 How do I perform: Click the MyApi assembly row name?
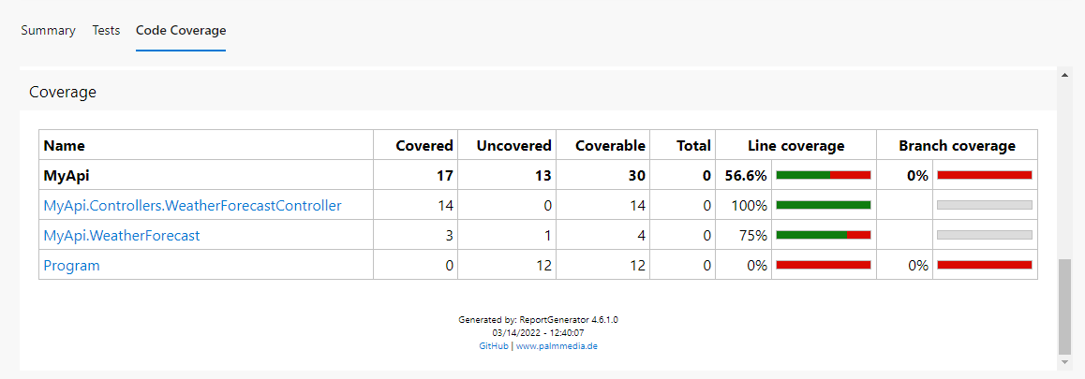[66, 176]
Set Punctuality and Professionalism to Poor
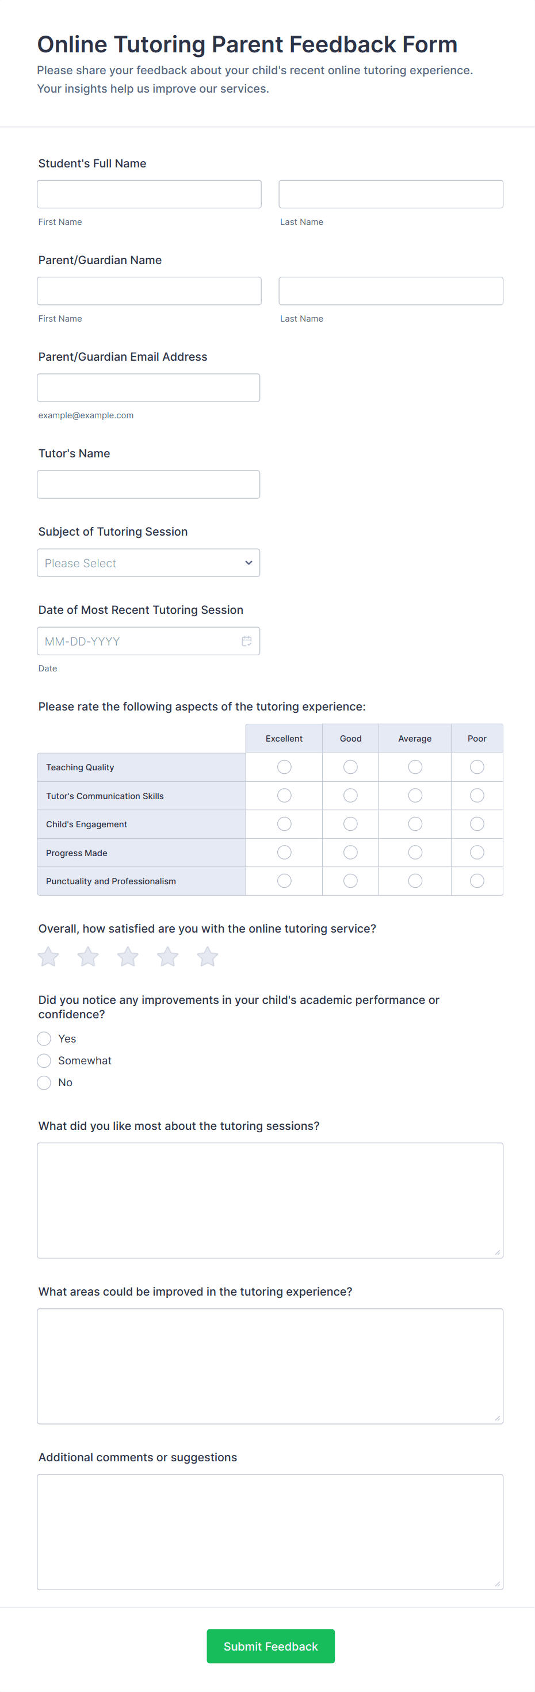The width and height of the screenshot is (535, 1692). click(477, 881)
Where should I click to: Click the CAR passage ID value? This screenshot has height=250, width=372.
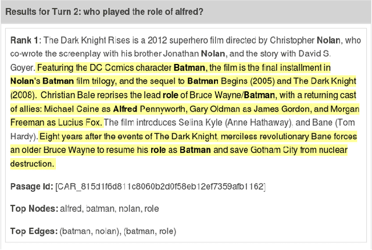pyautogui.click(x=160, y=186)
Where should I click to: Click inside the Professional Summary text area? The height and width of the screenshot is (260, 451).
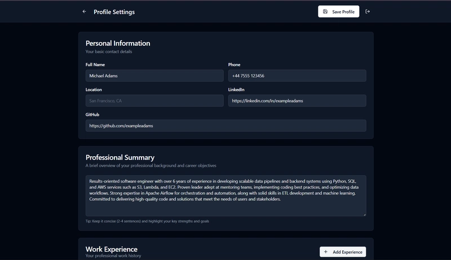click(x=226, y=196)
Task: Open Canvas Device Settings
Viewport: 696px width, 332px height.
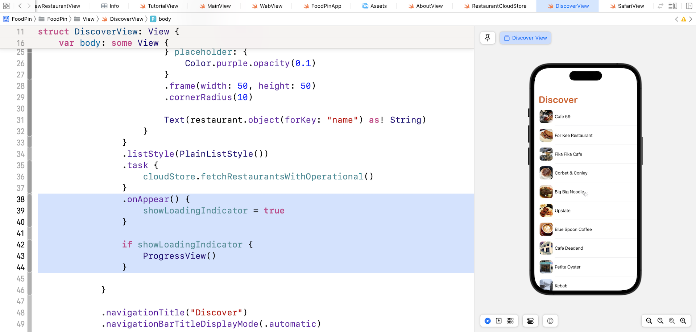Action: point(530,321)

## [Exercise description]
Please transcribe every record above exactly as written, leaving out the pictures.

## [Completed exercise]
 How do I perform: Click the MyApi assembly row name?
[66, 176]
Set Punctuality and Professionalism to Poor
The width and height of the screenshot is (535, 1692). click(477, 881)
Where should I click to: Click the CAR passage ID value? This screenshot has height=250, width=372.
pyautogui.click(x=160, y=186)
Where should I click to: Click inside the Professional Summary text area? The height and width of the screenshot is (260, 451).
click(x=226, y=196)
Task: Open Canvas Device Settings
Viewport: 696px width, 332px height.
Action: point(530,321)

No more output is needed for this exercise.